→ EXERCISE DESCRIPTION
All that is wanted is the exact text of the lines below from the one with "Image resolution: width=1280, height=2124." through the one with "[playPause]", inclusive, minus any pictures.

___ RECORDS FOR THE EXERCISE ___

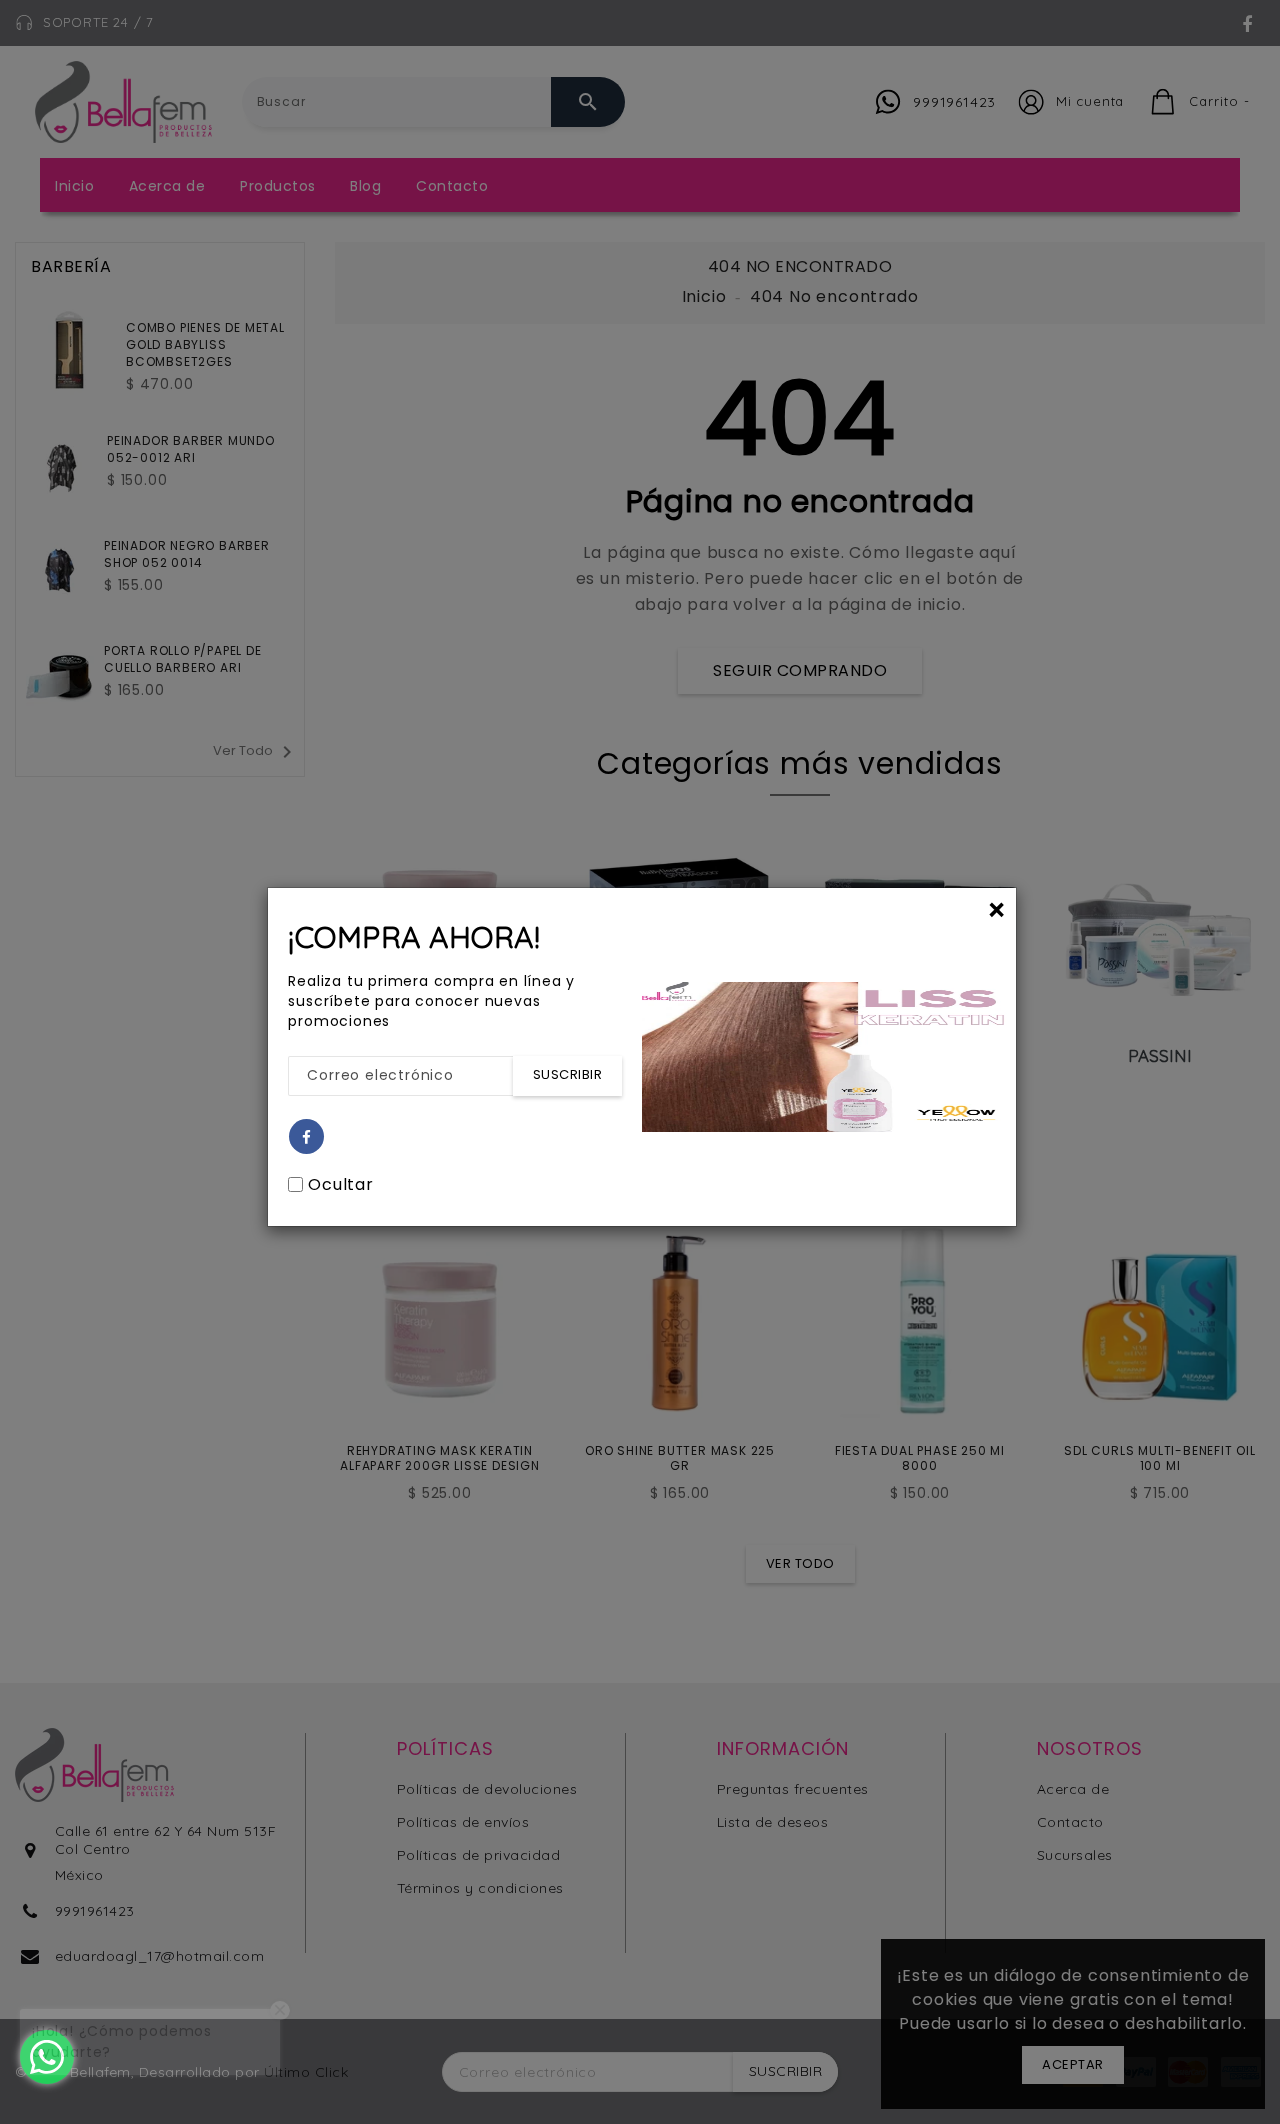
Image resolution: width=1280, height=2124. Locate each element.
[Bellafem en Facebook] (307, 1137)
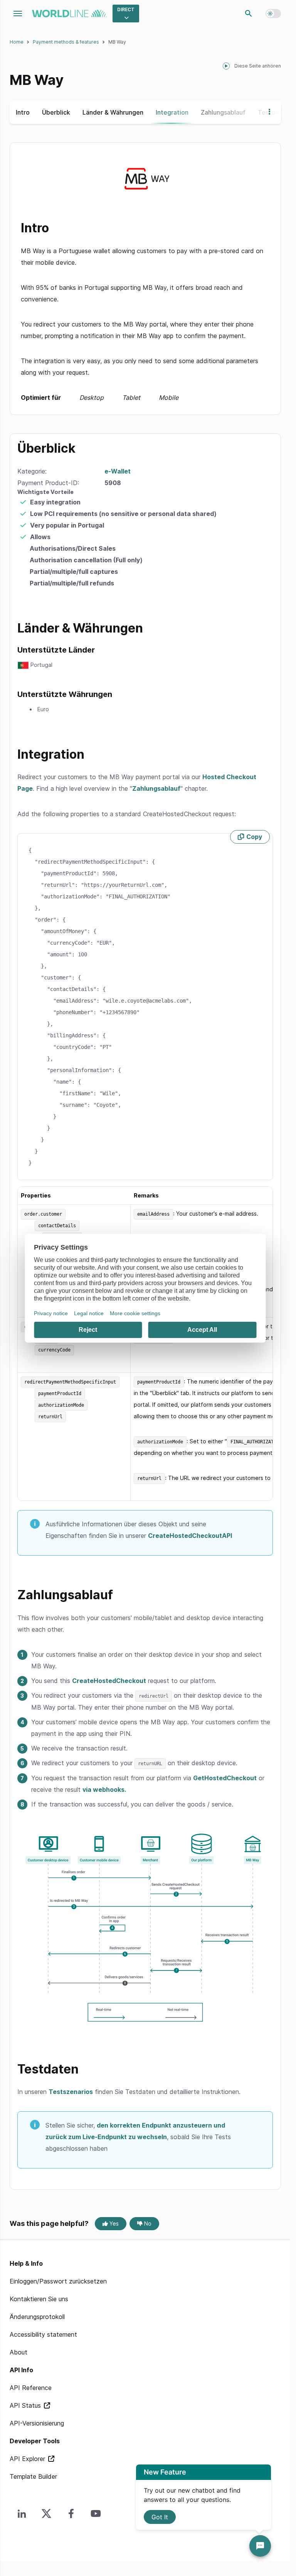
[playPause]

___
___ RECORDS FOR THE EXERCISE ___

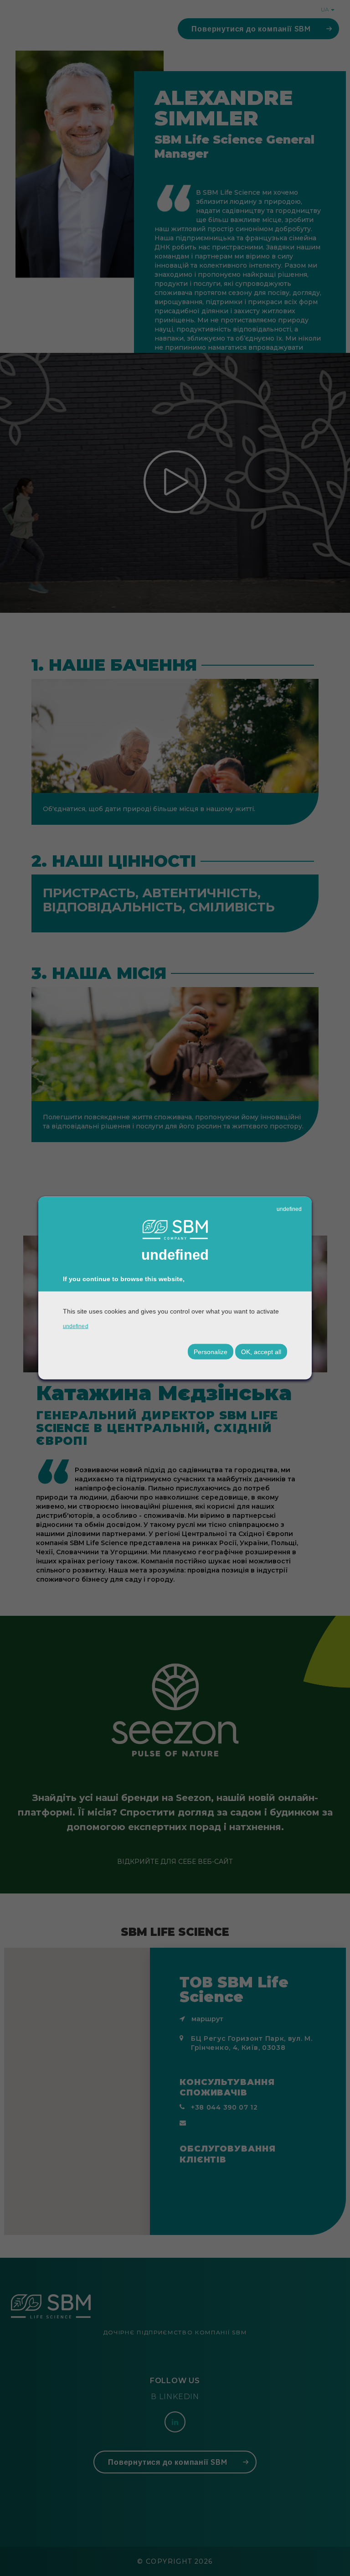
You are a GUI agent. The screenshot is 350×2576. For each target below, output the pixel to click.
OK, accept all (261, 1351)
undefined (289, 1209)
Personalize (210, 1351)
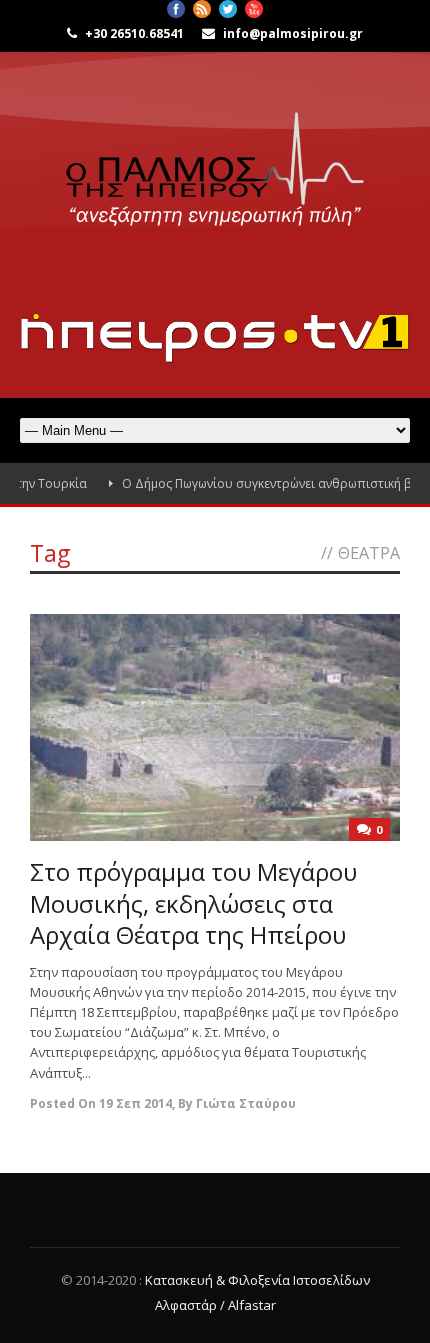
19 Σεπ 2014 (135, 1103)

___
___ RECORDS FOR THE EXERCISE ___

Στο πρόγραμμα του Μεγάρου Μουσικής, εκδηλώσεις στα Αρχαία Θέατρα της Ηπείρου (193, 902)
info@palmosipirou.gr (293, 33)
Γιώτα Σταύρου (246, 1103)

___

→ RESULT FOR THIS EXERCISE
Image resolution: width=1280, height=2124. Locate each element.
[Bellafem en Facebook] (307, 1137)
[playPause]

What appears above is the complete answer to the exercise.